Re: [PATCH 1/7] Revert "KVM: x86/mmu: Don't bottom out on leafs when zapping collapsible SPTEs"

Sean Christopherson <seanjc@xxxxxxxxxx> · Thu, 22 Aug 2024 08:10:05 -0700

On Fri, Aug 16, 2024, David Matlack wrote:
> On Fri, Aug 16, 2024 at 3:47 PM Sean Christopherson <seanjc@xxxxxxxxxx> wrote:
> > The proposed approach will also ignore nx_huge_page_disallowed, and just always
> > create a huge NX page.  On the plus side, "free" NX hugepage recovery!  The
> > downside is that it means KVM is pretty much guaranteed to force the guest to
> > re-fault all of its code pages, and zap a non-trivial number of huge pages that
> > were just created.  IIRC, we deliberately did that for the zapping case, e.g. to
> > use the opportunity to recover NX huge pages, but zap+create+zap+create is a bit
> > different than zap+create (if the guest is still using the region for code).
> 
> I'm ok with skipping nx_huge_page_disallowed pages during disable-dirty-log.
> 
> But why is recovering in-place is worse/different than zapping? They
> both incur the same TLB flushes. And recovering might even result in
> less vCPU faults, since vCPU faults use tdp_mmu_split_huge_page() to
> install a fully populated lower level page table (vs faulting on a
> zapped mapping will just install a 4K SPTE).

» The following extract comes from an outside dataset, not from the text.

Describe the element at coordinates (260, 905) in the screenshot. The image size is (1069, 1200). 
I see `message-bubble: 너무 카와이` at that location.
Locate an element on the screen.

Doh, never mind, I was thinking zapping collapsible SPTEs zapped leafs to induce
faults, but it does the opposite and zaps at the level KVM thinks can be huge.

> > So rather than looking for a present leaf SPTE, what about "stopping" as soon as
> > KVM find a SP that can be replaced with a huge SPTE, pre-checking
> > nx_huge_page_disallowed, and invoking kvm_mmu_do_page_fault() to install a new
> > SPTE?  Or maybe even use kvm_tdp_map_page()?  Though it might be more work to
> > massage kvm_tdp_map_page() into a usable form.
> 
> My intuition is that going through the full page fault flow would be
> more expensive than just stepping down+up in 99.99999% of cases.

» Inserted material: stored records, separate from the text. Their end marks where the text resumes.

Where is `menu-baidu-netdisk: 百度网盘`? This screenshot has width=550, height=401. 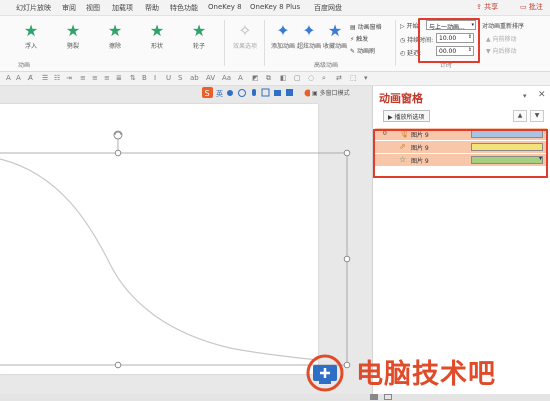 menu-baidu-netdisk: 百度网盘 is located at coordinates (328, 8).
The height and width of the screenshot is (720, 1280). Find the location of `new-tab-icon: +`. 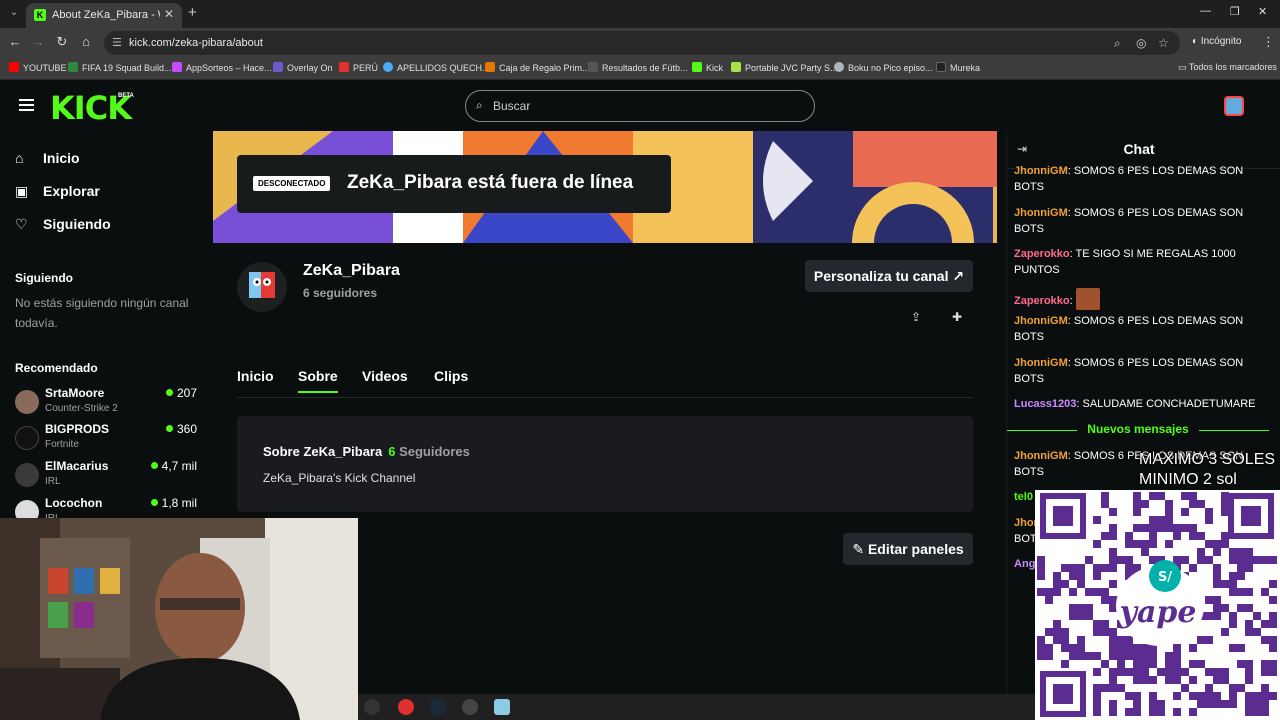

new-tab-icon: + is located at coordinates (192, 12).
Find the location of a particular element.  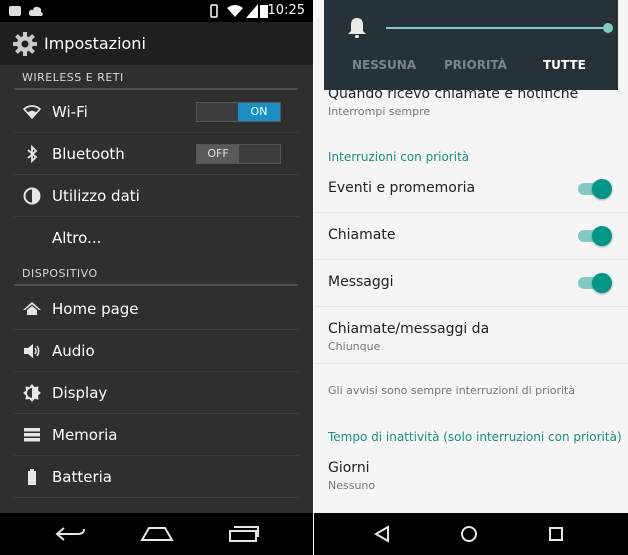

settings-item-display: Display is located at coordinates (156, 393).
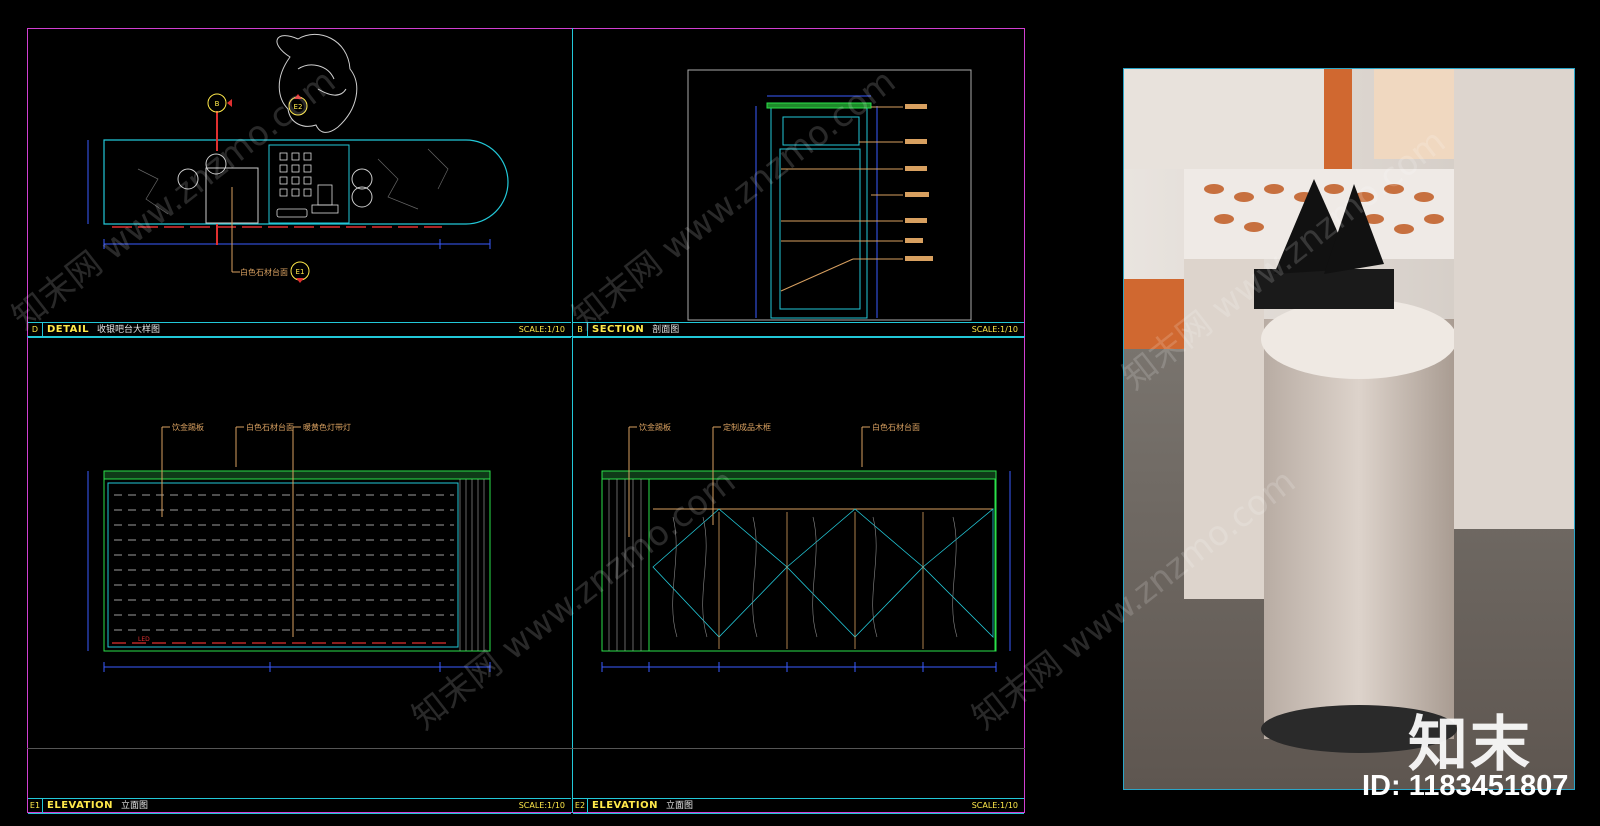  I want to click on svg-text: E1, so click(300, 272).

Hmm, yeah, doing the full fault flow isn't the right place to hook in.  Ugh, right,
and it's the whole problem with not having a vCPU for tdp_mmu_map_handle_target_level().
But that's solvable as it's really just is_rsvd_spte(), which I would be a-ok
skipping.  Ah, no, host_writable is also problematic.  Blech.

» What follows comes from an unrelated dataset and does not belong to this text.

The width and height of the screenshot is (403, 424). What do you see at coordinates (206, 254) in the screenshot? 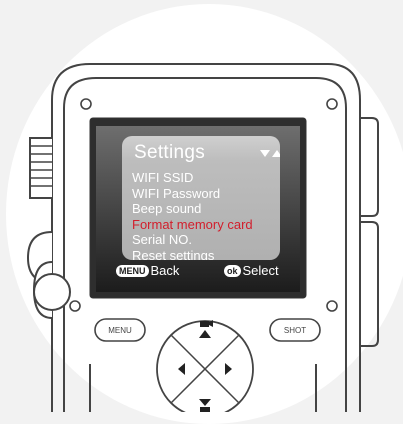
I see `menu-item-reset-settings: Reset settings` at bounding box center [206, 254].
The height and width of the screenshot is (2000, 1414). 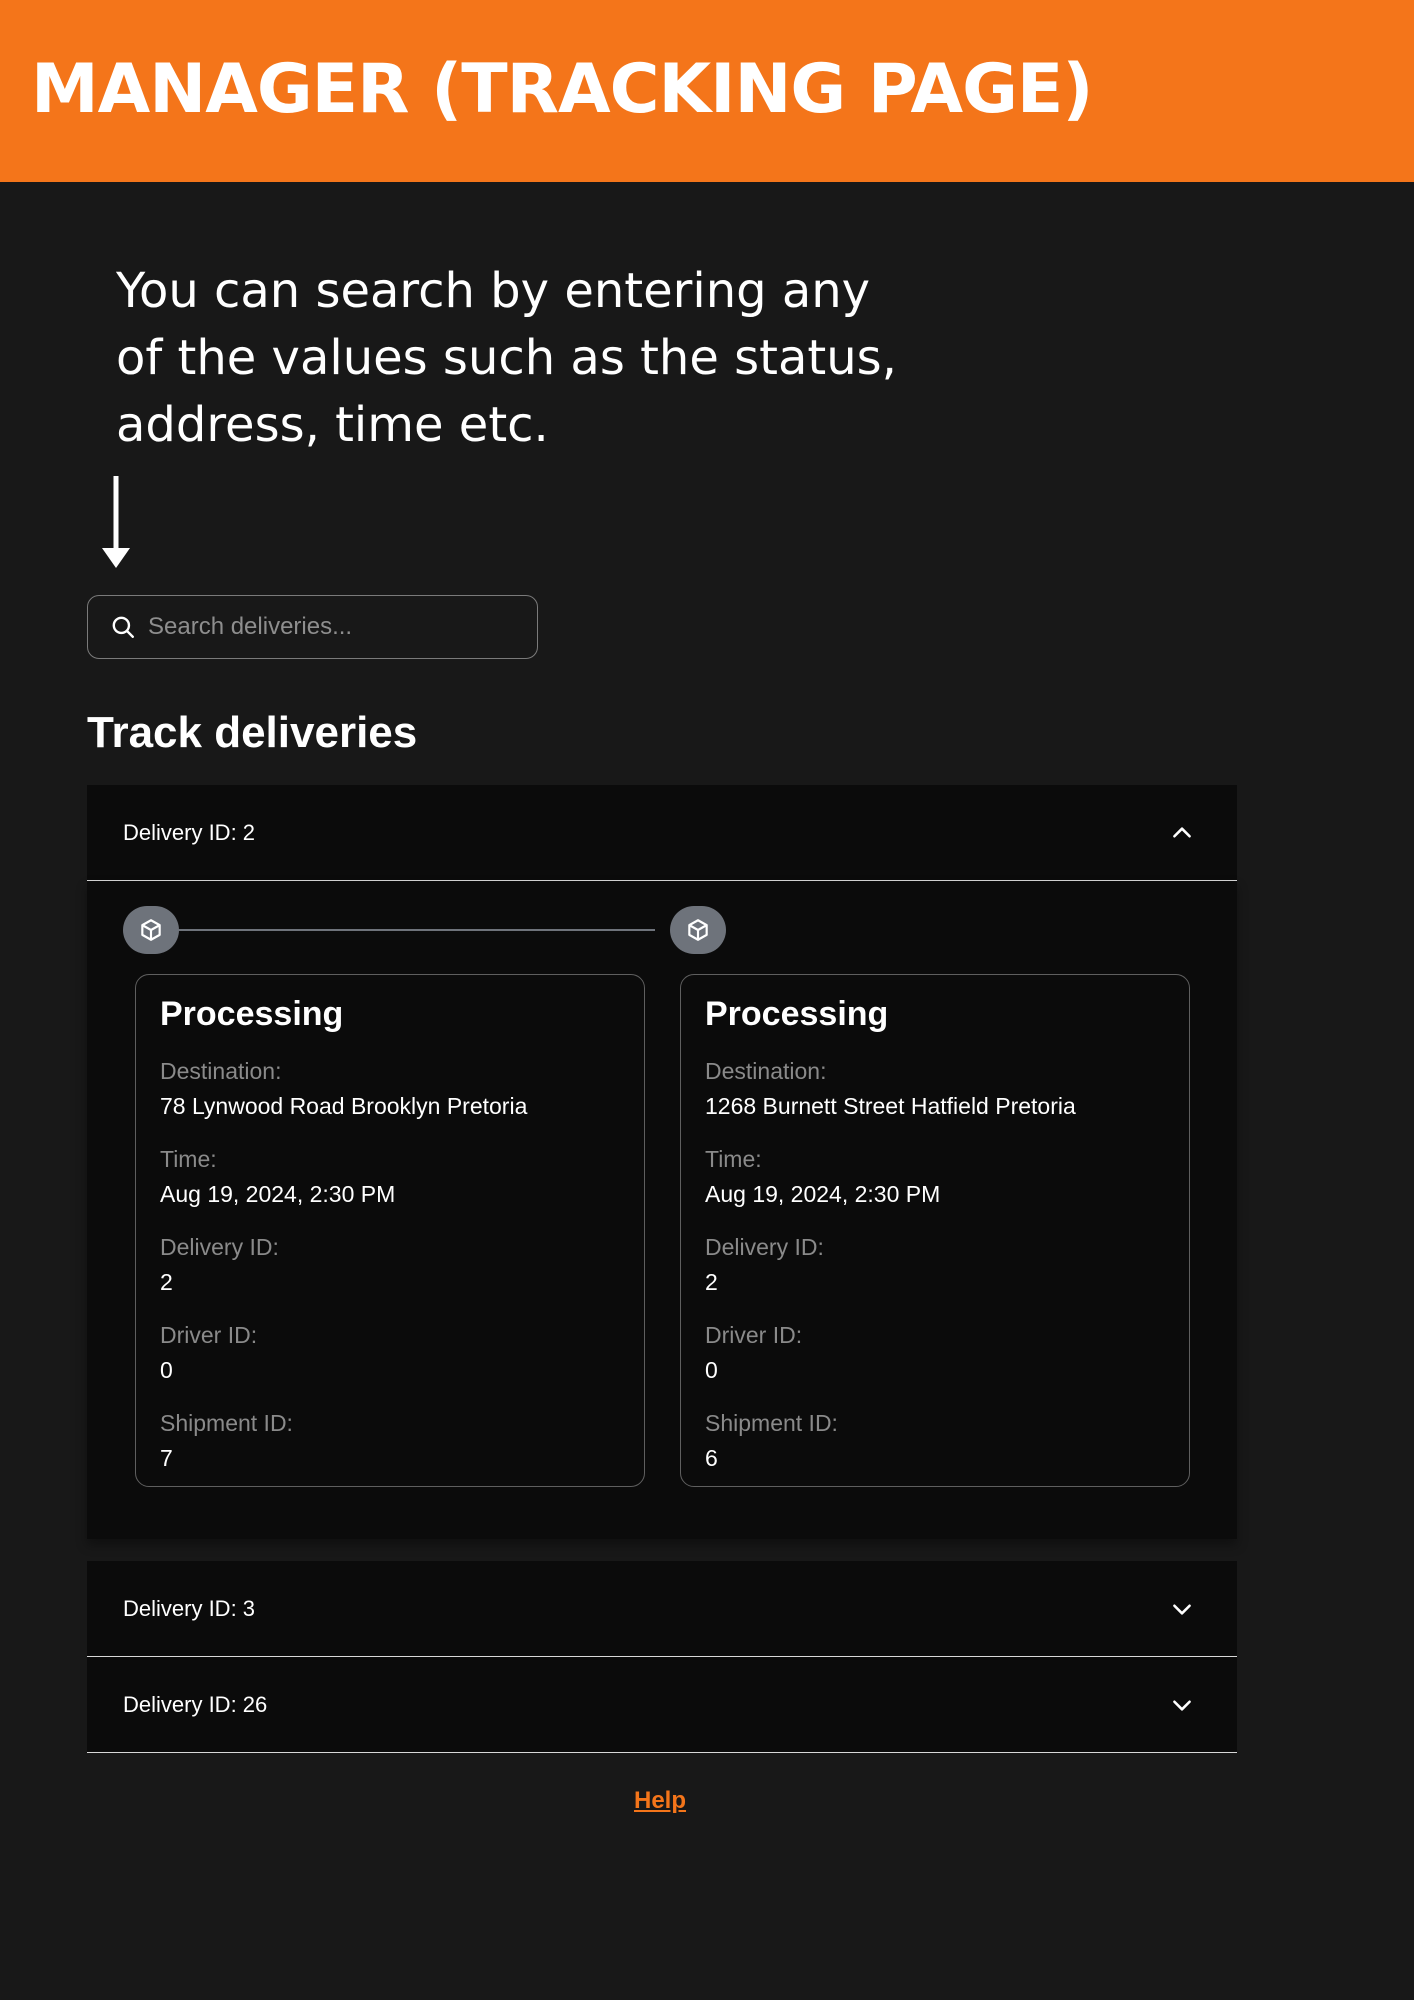 I want to click on delivery-header-label: Delivery ID: 26, so click(x=196, y=1704).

That's solvable too, e.g. host_pfn_mapping_level() could get the protection, but
that would require checking for an ongoing mmu_notifier invalidation.  So again,
probably not worth it.  Double blech.

> And will require more code churn.

I'm not terribly concerned with code churn.  I care much more about long-term
maintenance, and especially about having multiple ways of doing the same thing
(installing a shadow-present leaf SPTE).  But I agree that trying to remedy that
last point (similar flows) is probably a fool's errand in this case, as creating
a new SPTE from scratch really is different than up-leveling an existing SPTE.

I still have concerns about the step-up code, but I'll respond to those in the
context of the patch I think is problematic.